Sobre su propio estilo, este señor de trato amable que le gustaba pasear por Buenos Aires, reconocía que su punto de partida era que todas las cosas innecesarias, los objetos que no tienen ningún discurso en sí mismo, estén excluidos de sus montajes. “No puedo aceptar algo que no cumpla una función. El juego del teatro es una constante oposición de energías. Como pasa en la vida, eso es un conflicto permanente. Con esa perspectiva, no puede ser que se cante un aria sin que esa interpretación esté alimentada por una idea, por una sensibilidad, por una búsqueda. Lo accesorio me interesa cada vez menos. Claro, es una apuesta difícil. En el teatro eso ya es complicado y, más aún, en el teatro lírico, porque hay una tradición de trabajo en cadena. Si hasta grandes tenores hacen un mismo rol durante años, se suben a escena con el mismo vestuario y terminan dándole indicaciones al director. El teatro lírico tiene un costado enfermo. Es su parte menos divertida. Es un principio totalmente decadente y burgués”, reconocía quien en su momento fue señalado como un “niño terrible” de la escena francesa.

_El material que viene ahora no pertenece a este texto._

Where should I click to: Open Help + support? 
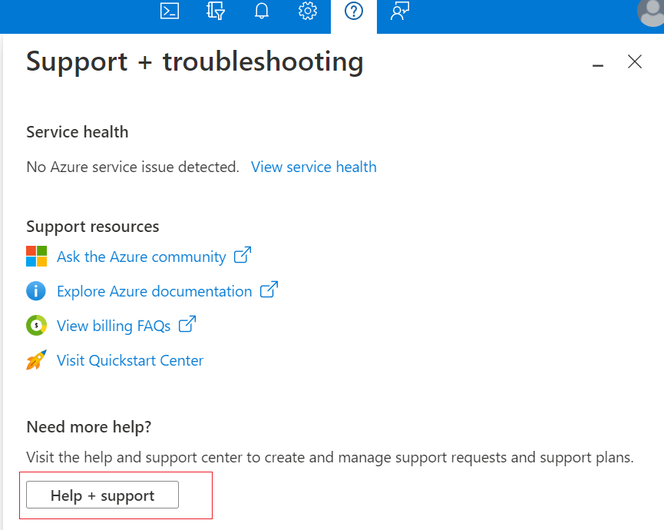(x=102, y=495)
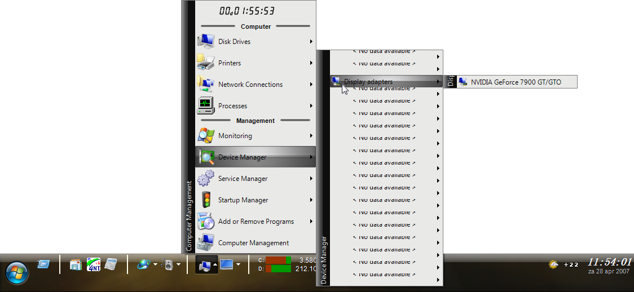This screenshot has width=634, height=292.
Task: Open Computer Management entry
Action: point(253,243)
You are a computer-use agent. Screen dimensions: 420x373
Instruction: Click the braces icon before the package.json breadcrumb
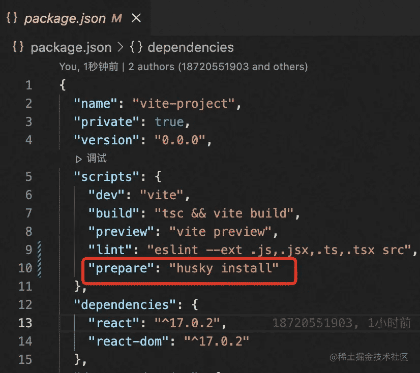tap(18, 48)
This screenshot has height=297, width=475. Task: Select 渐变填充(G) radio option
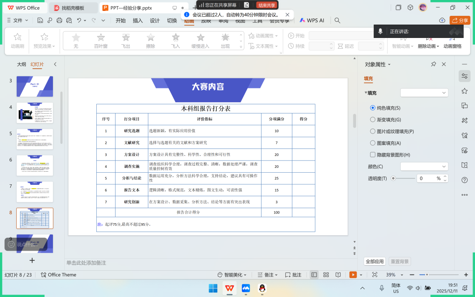373,120
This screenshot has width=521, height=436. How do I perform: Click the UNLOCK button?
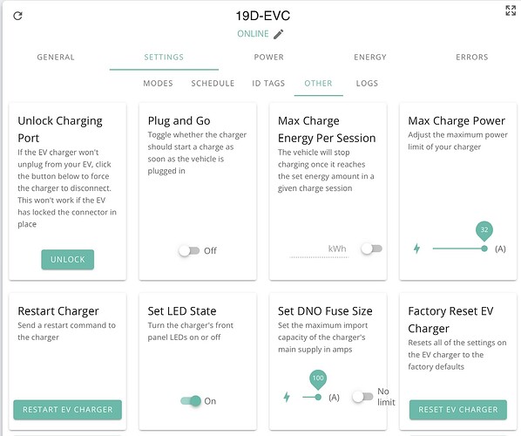pos(67,259)
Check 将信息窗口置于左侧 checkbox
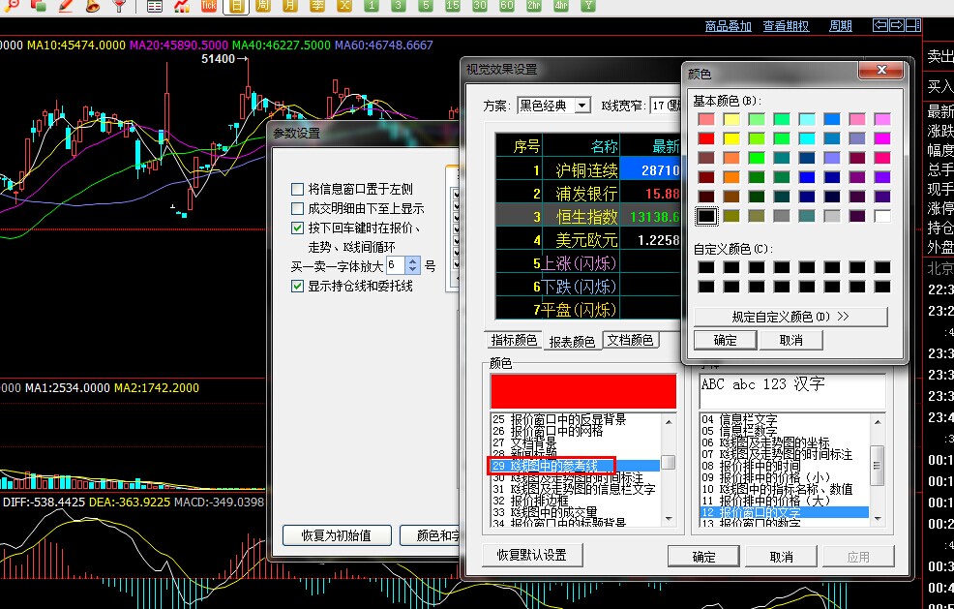Viewport: 954px width, 609px height. [x=298, y=189]
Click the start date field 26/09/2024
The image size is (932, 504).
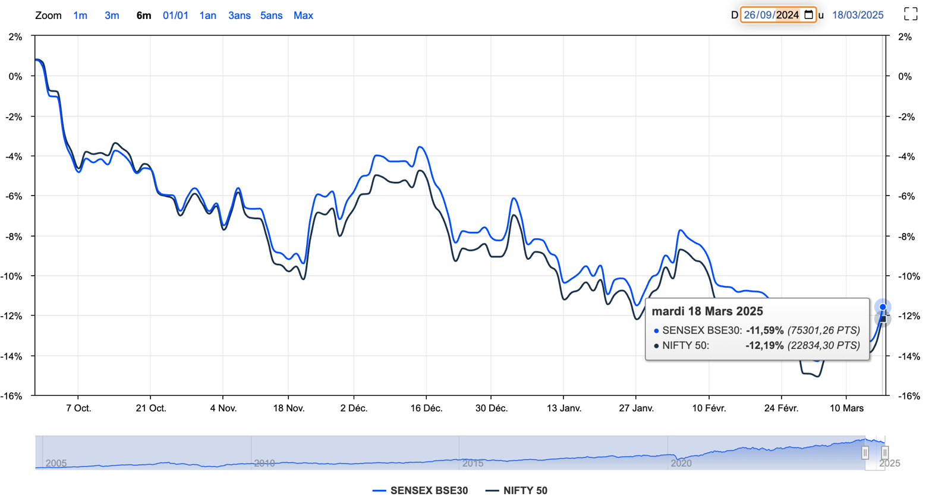coord(771,15)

Con la vuelta de la democracia al país, así como sucedió con Alfredo Arias y Marilú Marini que también se radicaron en París en la misma época que lo había hecho este genial puestista, Lavelli fue varias veces convocado para dirigir en el Teatro San Martín. En la sala Martín Coronado montó Yvonne, princesa de Borgoña, de Gombrowicz, con Elsa Berenguer, Juana Hidalgo y Luis Politti, entre otros; Seis personajes en busca de autor, de Luigi Pirandello, con Leticia Brédice, Lidia Catalano, Patricio Contreras y Rita Cortese, y Mein Kampf, farsa, de George Tabori, con Alejandro Urdapilleta y Jorge Suárez.
En 1997, dirigió en Madrid Eslavos, de Tony Kushner, con Blanca Portillo en el elenco y, fiel a su estilo de siempre estar pendiente de los dramaturgos más contemporáneos, como había sucedido con Copi en los 60 y 70, en 2003 estrenó con la Comédie Francaise, En casa/En Kabul, del mismo autor.
En Francia fue nombrado Caballero de la Orden Nacional del Mérito en 1992 y ascendido a Comendador de la Orden de las Artes y las Letras, en 1993. En 1994 recibió el título de Caballero de la Legión de Honor. Años después, la ministra de Cultura y Comunicación le entregó la insignia de Oficial de la Orden Nacional del Mérito y, en 2012, Frédéric Mitterrand, el que fuera ministro francés de Cultura y Comunicación, le concedió la insignia de Comandante de la Orden Nacional del Mérito.
Hoy, el teatro argentino perdió a uno de sus verdaderos referentes o “un genio, un mago”, como declaró al diario español El País la actriz Blanca Portilla al enterarse de su muerte.